We can look at the number of significant gene sets for each donor.

## simpler version
df_camera_all_unst %>% 
    dplyr::filter(stat == "logFC") %>%
    group_by(donor, msigdb_collection) %>%
    dplyr::summarise(n_sig = sum(FDR < 0.05)) %>% ungroup() %>% 
    dplyr::mutate(donor = factor(donor, levels = rev(levels(factor(donor))))) %>%
    ggplot(aes(y = n_sig, x = donor)) +
    geom_point(alpha = 1, size = 4) +
    facet_wrap(~ msigdb_collection, scales = "free_x") + 
    scale_fill_brewer(palette = "Accent") +
    coord_flip() +
    theme_bw(16) +
    xlab("Donor") + ylab("Number of significant genesets (FDR < 5%)") +
    ggtitle("Camera MSigDB gene set enrichment by line")

Expand here to see past versions of alldonors_camera_enrichment_by_donor_simple-1.png:
Version Author Date
d2e8b31 davismcc 2018-08-19

ggsave("figures/differential_expression/alldonors_camera_enrichment_by_donor_simple.png", 
       height = 7, width = 10)
ggsave("figures/differential_expression/alldonors_camera_enrichment_by_donor_simple.pdf", 
       height = 7, width = 10)
ggsave("figures/differential_expression/alldonors_camera_enrichment_by_donor_simple.svg", 
       height = 7, width = 10)

We can look at the effect of the the number of cells for each donor on the DE results obtained.

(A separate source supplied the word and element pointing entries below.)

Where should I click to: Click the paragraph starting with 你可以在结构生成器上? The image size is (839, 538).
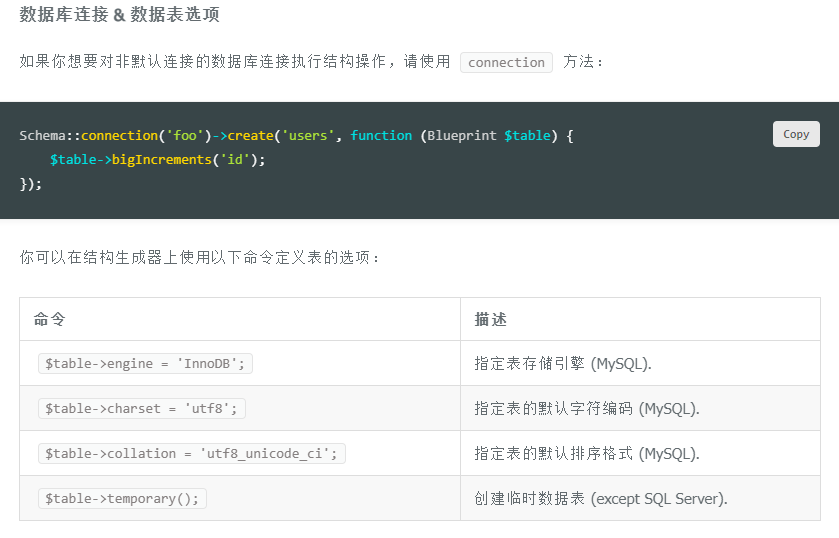tap(200, 257)
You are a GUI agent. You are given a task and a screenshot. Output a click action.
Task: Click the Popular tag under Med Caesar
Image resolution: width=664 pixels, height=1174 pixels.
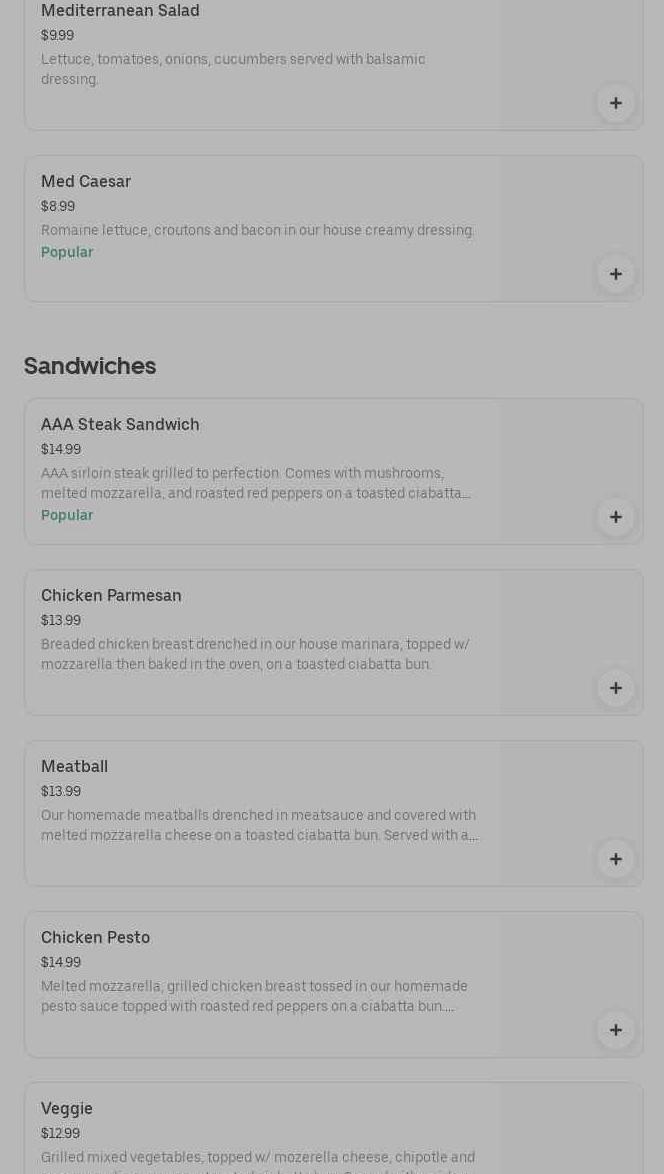(67, 253)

ncells_by_donor <- rep(NA, length(sce_unst_list))
names(ncells_by_donor) <- names(sce_unst_list)
for (don in names(sce_unst_list))
    ncells_by_donor[don] <- ncol(sce_unst_list[[don]])

df_camera_all_unst %>% 
    dplyr::filter(stat == "logFC") %>%
    group_by(donor, msigdb_collection) %>%
    dplyr::summarise(n_sig = sum(FDR < 0.05)) %>% ungroup() -> df_to_plot
df_to_plot <- inner_join(df_to_plot, 
                        data_frame(donor = names(ncells_by_donor),
                                   ncells = ncells_by_donor))
df_to_plot %>%
    dplyr::mutate(donor = factor(donor, levels = rev(levels(factor(donor))))) %>%
    ggplot(aes(y = n_sig, x = donor, size = ncells)) +
    geom_point(alpha = 1) +
    facet_wrap(~ msigdb_collection, scales = "free_x") + 
    scale_fill_brewer(palette = "Accent") +
    coord_flip() +
    theme_bw(16) +
    xlab("Donor") + ylab("Number of significant genesets (FDR < 5%)") +
    ggtitle("Camera MSigDB gene set enrichment by line")

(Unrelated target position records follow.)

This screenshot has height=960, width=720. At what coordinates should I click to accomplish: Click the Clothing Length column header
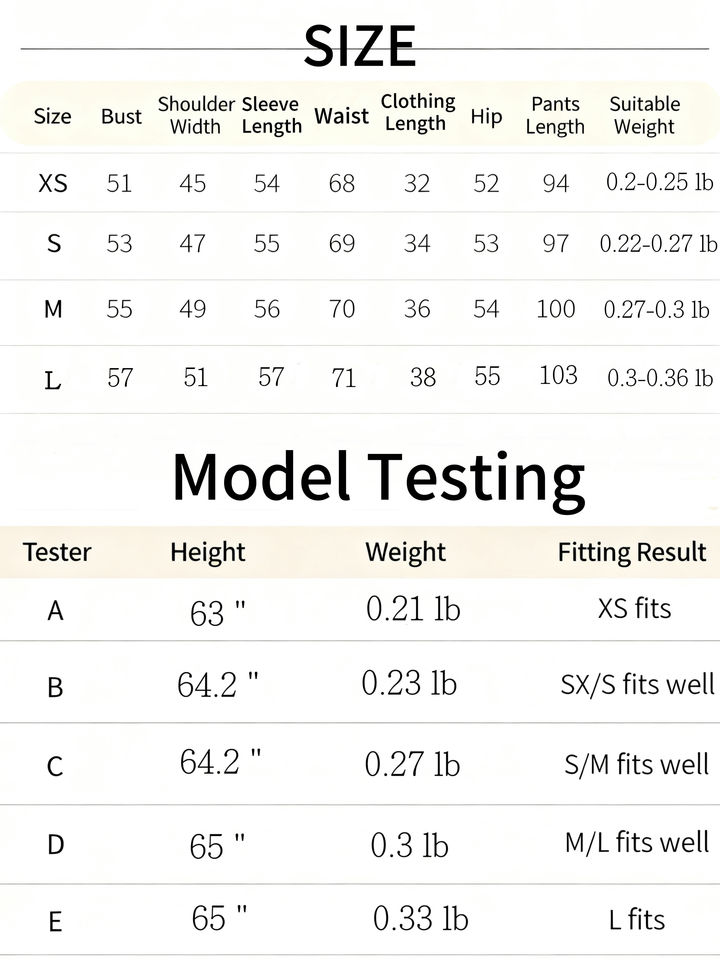click(x=417, y=112)
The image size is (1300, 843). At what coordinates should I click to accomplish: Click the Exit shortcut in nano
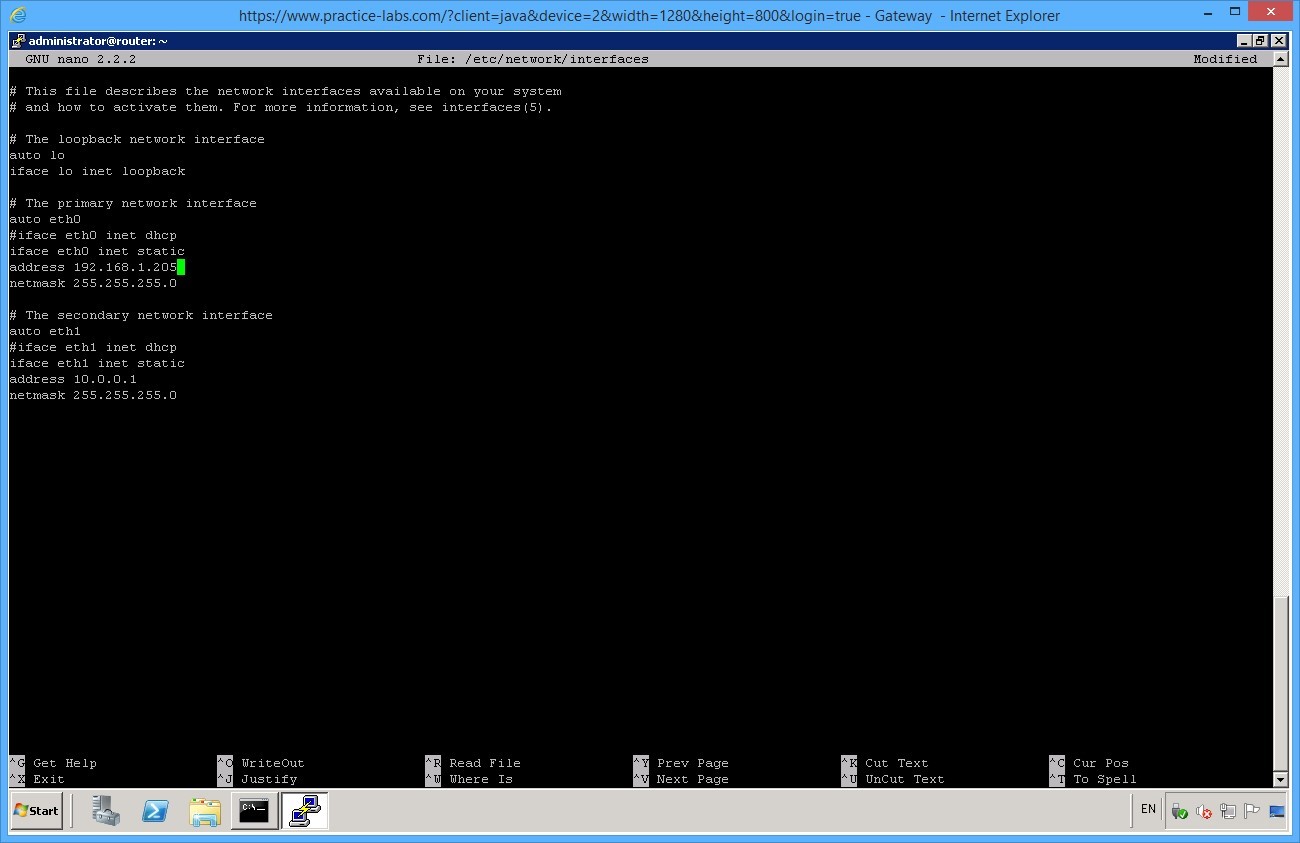[47, 778]
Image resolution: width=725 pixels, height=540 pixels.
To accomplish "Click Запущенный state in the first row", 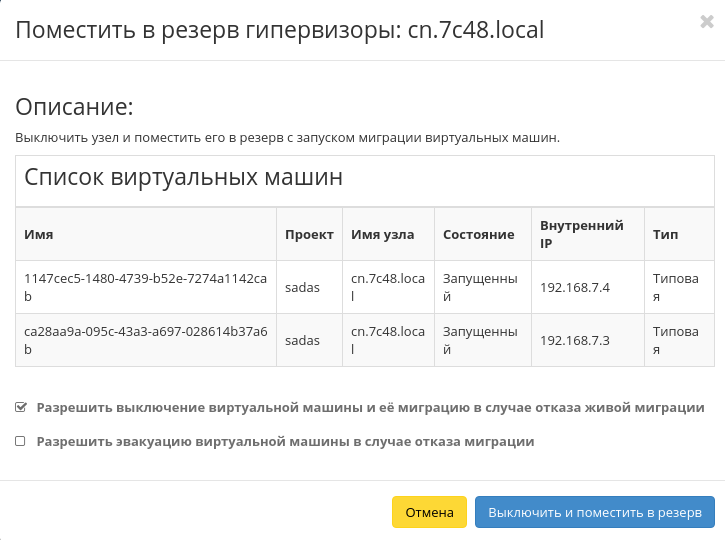I will pos(480,287).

Expand here to see past versions of alldonors_camera_enrichment_by_donor_simple_size_by_ncells-1.png:
Version Author Date
d2e8b31 davismcc 2018-08-19

ggsave("figures/differential_expression/alldonors_camera_enrichment_by_donor_simple_size_by_ncells.png", 
       height = 7, width = 10)
ggsave("figures/differential_expression/alldonors_camera_enrichment_by_donor_simple_size_by_ncells.pdf", 
       height = 7, width = 10)
ggsave("figures/differential_expression/alldonors_camera_enrichment_by_donor_simple_size_by_ncells.svg", 
       height = 7, width = 10)

Hallmark gene set

Focus now on looking at DE results for the MSigDB Hallmark gene set (50 of the best-characterised gene sets as determined by MSigDB).

Look at the gene sets that are found to be enriched in multiple donors.

## Hallmark geneset
df_camera_sig_unst %>% dplyr::filter(collection == "H") %>% 
    dplyr::filter(stat == "logFC") %>%
    group_by(geneset) %>% 
    dplyr::mutate(id = paste0(donor, geneset)) %>% distinct(id, .keep_all = TRUE) %>%
    dplyr::summarise(n_donors = n()) %>% dplyr::arrange(geneset, n_donors) %>% ungroup() %>%
    dplyr::mutate(geneset = gsub("_", " ", gsub("HALLMARK_", "", geneset))) %>%
ggplot(aes(y = n_donors, x = reorder(geneset, n_donors, max))) +
    geom_point(alpha = 0.7, size = 4) +
    ggthemes::scale_colour_tableau() +
    coord_flip() +
    theme_bw(14) +
    xlab("Gene set") + ylab("Number of lines significant")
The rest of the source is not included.